On se demande, la Charte une fois promulguée, et dans les choses du gouvernement proprement dit, ce que faisait pendant toute cette année la prudence, la sagesse de Louis XVIII qui en a montré, en effet, depuis, et qui n’était pas alors affaibli de santé comme on l’a trop vu sur la fin : retranché derrière M. de Blacas et comme invisible, il disparaît profondément dans son fauteuil. On se demande encore ce que c’est que cette singulière forme de sagesse et d’expérience qui n’est pas mûre à cinquante-neuf ans, après vingt-cinq années d’épreuves, et qui a besoin d’un nouveau malheur, d’une nouvelle crise stimulante, pour être mûre à soixante et un ans. Montaigne aurait appelé cela une sagesse traînarde et goutteuse73.
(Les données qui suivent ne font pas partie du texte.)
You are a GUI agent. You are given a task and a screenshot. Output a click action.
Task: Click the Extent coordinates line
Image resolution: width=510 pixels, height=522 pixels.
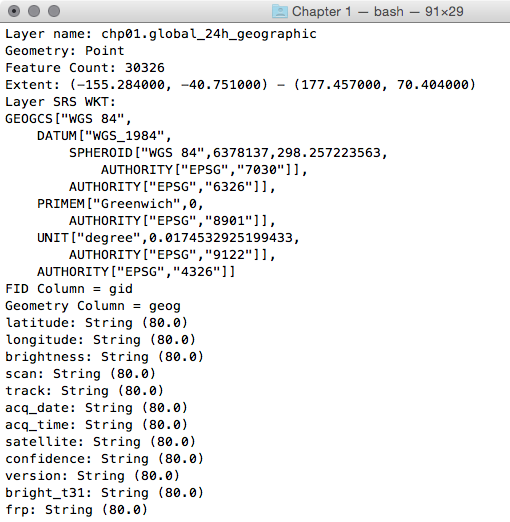240,85
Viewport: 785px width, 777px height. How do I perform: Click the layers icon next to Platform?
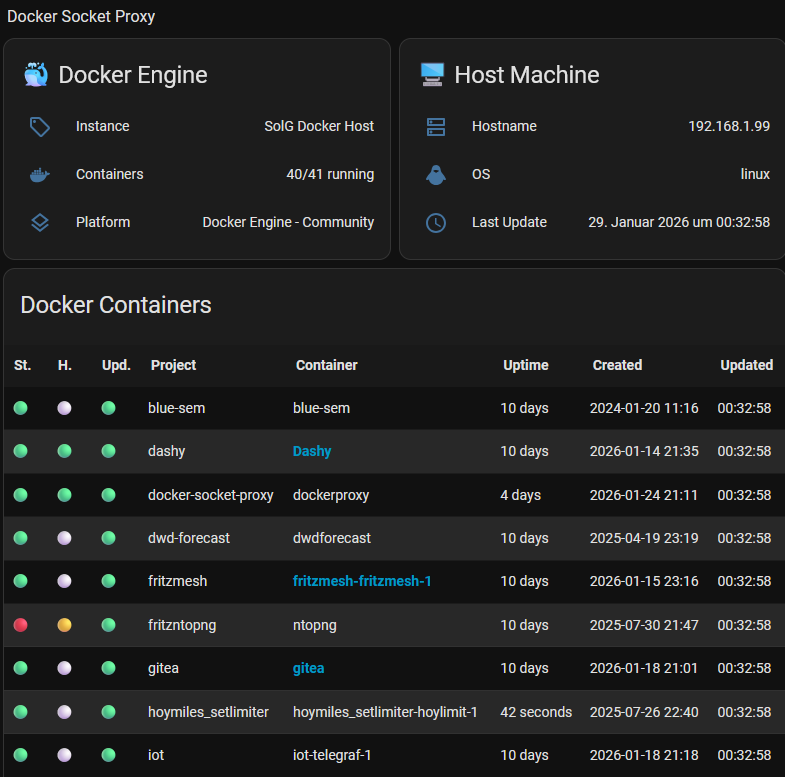coord(40,223)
Les ordonnances émanées directement du roi n’étaient pas moins au rebours que les paroles de ses conseillers : par l’une, il modifiait l’organisation de la Légion d’honneur et supprimait plusieurs des établissements consacrés à l’éducation gratuite des orphelines des membres pauvres de cet Ordre ; par une autre, il déclarait supprimées les Écoles militaires de Saint-Cyr, de Saint-Germain et de La Flèche, qui devaient être remplacées par une école unique, analogue à celle que Louis XV avait fondée en 1751. Dans le préambule de cette ordonnance, le roi disait « qu’elle avait pour but de faire jouir la noblesse des avantages que lui avait accordés l’édit de son aïeul. » Ainsi, après vingt-cinq ans de guerres très démocratiques, au moins par le résultat et par l’avancement, on allait redemander avant tout de la naissance pour faire des officiers. L’impression du public fut si forte contre ces deux ordonnances qu’elles restèrent sans exécution.
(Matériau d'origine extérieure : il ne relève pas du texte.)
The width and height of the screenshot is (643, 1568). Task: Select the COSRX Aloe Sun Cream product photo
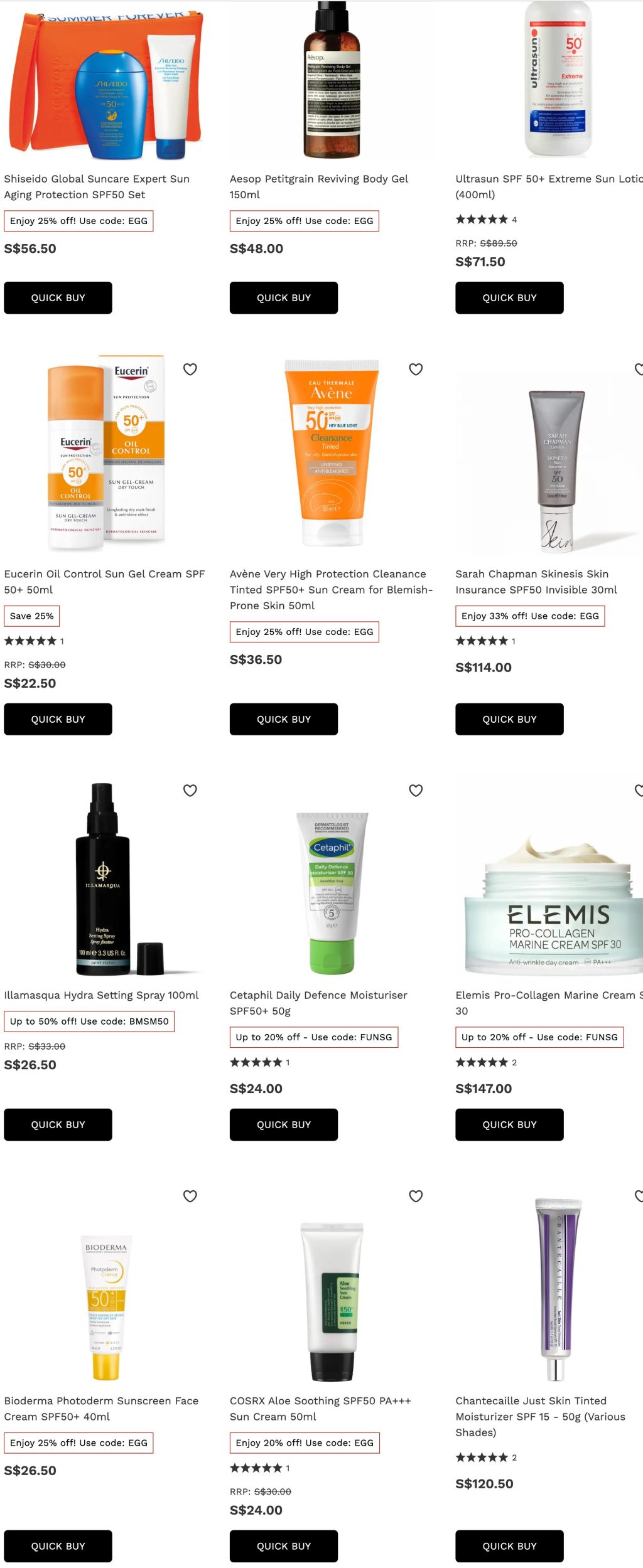332,1301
Dès la fin de l’année 1814, nous dit M. de Viel-Castel, dont l’opinion compte d’autant plus qu’il ne se montre point favorable au régime impérial antérieur, il était évident pour tout le monde que les gouvernants n’étaient pas en accord avec le sentiment public, que les lois, les institutions qu’ils appliquaient avec plus ou moins de fidélité n’avaient pas leurs sympathies, et qu’un penchant irrésistible les entraînait, sinon à les violer, au moins à en éluder l’esprit. On était frappé de leur aveuglement, de leur incapacité, de leur faiblesse. Le sentiment qu’ils inspiraient n’était pas celui d’une haine vive et passionnée que leurs actes n’auraient pas justifiée, mais d’une aversion profonde, mêlée de dédain et de dérision. On ne se sentait pas gouverné. Chacun disait que les choses ne pouvaient durer ainsi, et, bien qu’il fût encore impossible de prévoir de quel côté viendrait l’orage, les esprits étaient déjà en proie à cette agitation fébrile qui précède presque toujours les grands mouvements.
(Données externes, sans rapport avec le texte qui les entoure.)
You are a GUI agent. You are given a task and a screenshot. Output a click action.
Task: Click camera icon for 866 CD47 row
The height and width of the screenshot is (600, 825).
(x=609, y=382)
Ainsi conclut M. de Viel-Castel à la veille des Cent-Jours. Malgré le budget déjà équilibré et les justes combinaisons financières du baron Louis, malgré les succès diplomatiques de M. de Talleyrand à Vienne, les deux côtés honorables de 1814, et qu’il nous fait si bien connaître ; malgré ces compensations qui n’étaient pas sensibles aux yeux du public, l’historien nous montre la situation intérieure comme s’étant peu à peu délabrée d’elle-même et comme étant devenue par degrés désespérée. La sécurité manquait à ce régime ; on en avait conscience ; l’opinion publique était démoralisée, et les conspirations (même sans se lier entre elles) s’essayaient déjà de toutes parts.

Pour moi, après cette lecture patiente, suivie, instructive, lorsque j’arrive aux événements du 1er mars, au débarquement de Napoléon à Cannes, quand j’entends vibrer les paroles aiguës, vengeresses, de sa proclamation, de son adresse à l’armée, j’éprouve un soulagement, un sentiment de délivrance, coûte que coûte, après tant d’affronts et d’inepties ; je suis entraîné, je suis peuple, je sens comme le peuple, et, sans plus de théorie, 1815 m’est expliqué. Il était devenu nécessaire, inévitable.

Un sage a souhaité qu’il fût accordé à l’homme de bien par le ciel de recommencer sa vie, comme on donne une seconde édition d’un premier ouvrage, afin de pouvoir le retoucher et le corriger, en effacer toutes les fautes. Pareille faveur fut accordée à la Restauration : elle aura, en effet, sa seconde édition, — revue, augmentée et développée, très illustrée à coup sûr et très embellie, ornée de toutes sortes d’images et de figures brillantes, — mais, au fond et en définitive, une édition nullement corrigée74.